Australian Cattle Fall Victim to 7-year Drought-Ending Flood Disaster
Massive overflooding, which started in late January, caused the death of about 650,000 cattle in Queensland, Australia over the course of a month following a seven-year drought. This amounts to an estimated value of $213 million of livestock. Prime Minister Scott Morrison, after a trip to the region last week, proposed creating a plan of 5 to 10 years to rebuild the cattle industry.
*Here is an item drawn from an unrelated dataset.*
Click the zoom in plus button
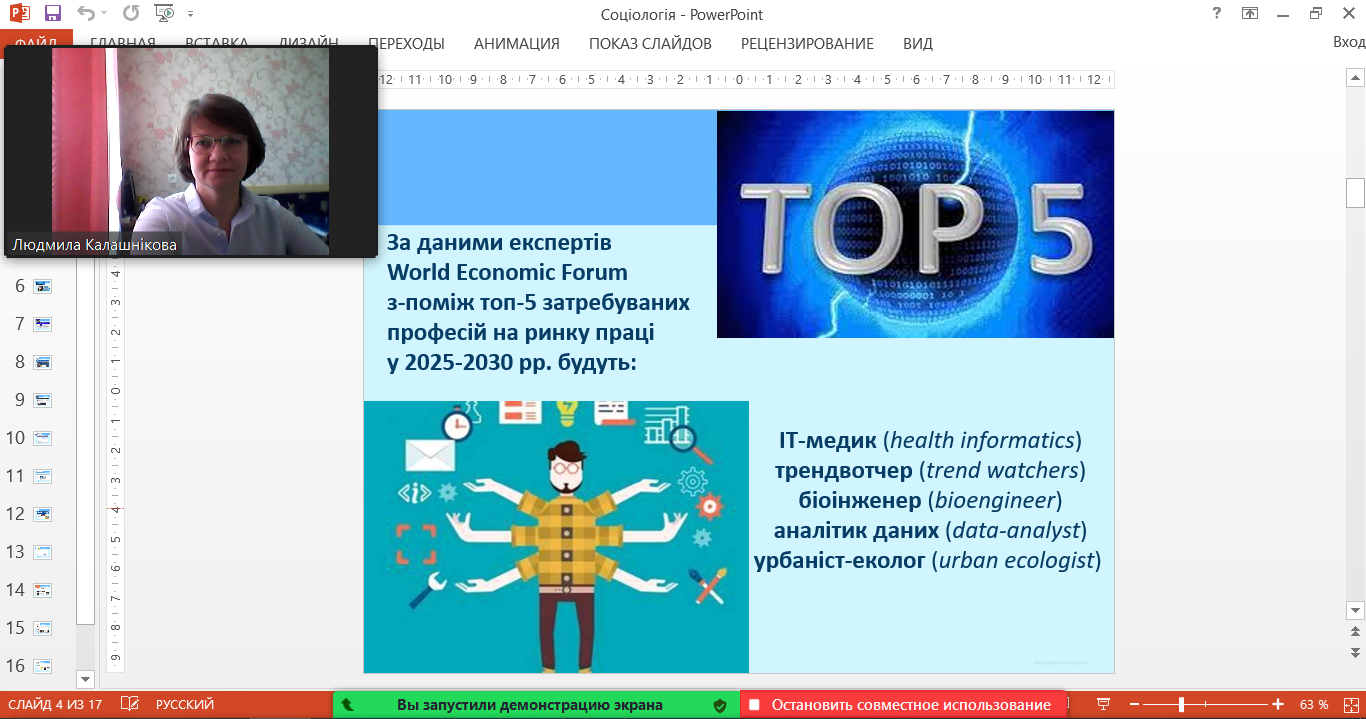1366x719 pixels. click(1277, 705)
Australia produces about 26 million head of cattle and about 13 percent of the world’s beef supply. The livelihood of local farmers in Queensland, Australia’s beef-producing capital, depends heavily on their ability to raise and sell their livestock. Rachel Anderson, who lost about 2,000 cattle, explains that "[the flooding] will see a massive collapse of [the] industry. It will have an economic impact on [beef] trade with other nations as a lot of [the] cattle is sold to overseas markets either by live export or by packaged beef products." A spokesperson for a research firm, Meat & Livestock Australia, said that “as the situation is still unfolding, the full scale of the floods is unknown.” The Queensland local government is offering emergency grants of up to $53,000 to affected farmers, though they may need much more financial assistance to be able to restock their cattle herds.
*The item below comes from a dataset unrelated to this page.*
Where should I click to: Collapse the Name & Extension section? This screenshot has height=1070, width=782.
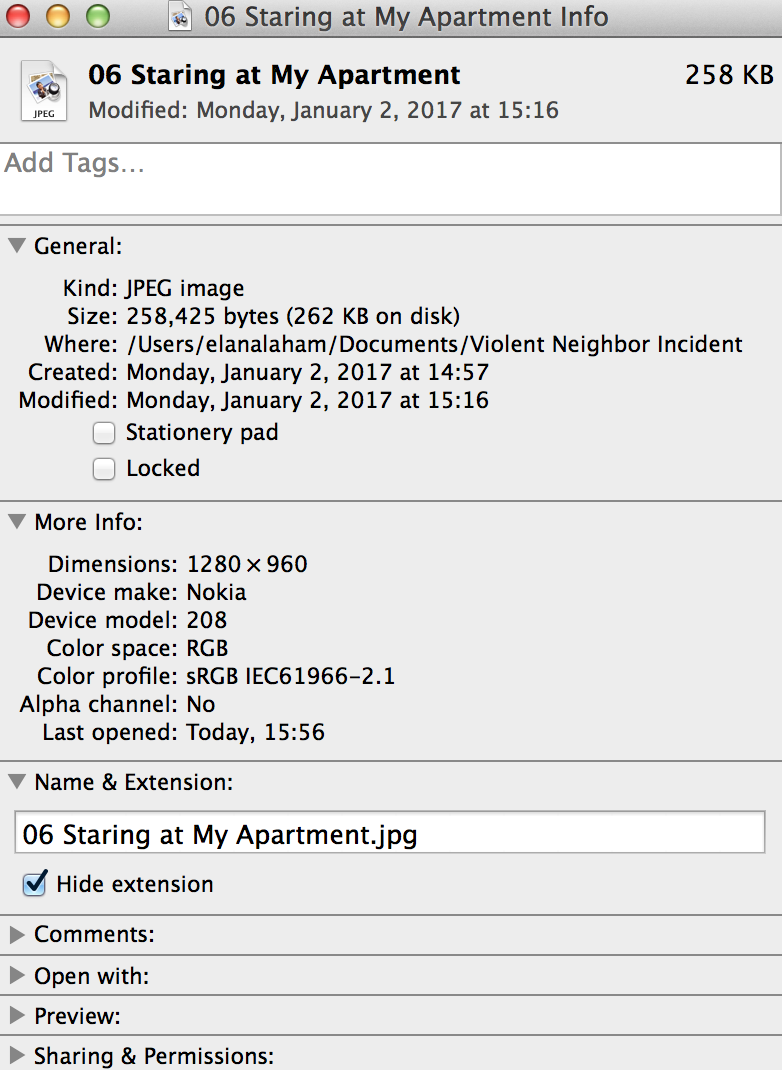(x=17, y=782)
The story, however, is completely different downstream. Farmers in southern Queensland are happy about these conditions. In Birdsville, for example, this “one-in-40-year” flood has widened the Diamantina River basin and provided a higher water table for farmers like Geoff Morton, a fourth-generation farmer who was on the brink of destocking. As another farmer, Bev Morton, said of the geographically unequal effects of flood, “Their devastation is our joy.”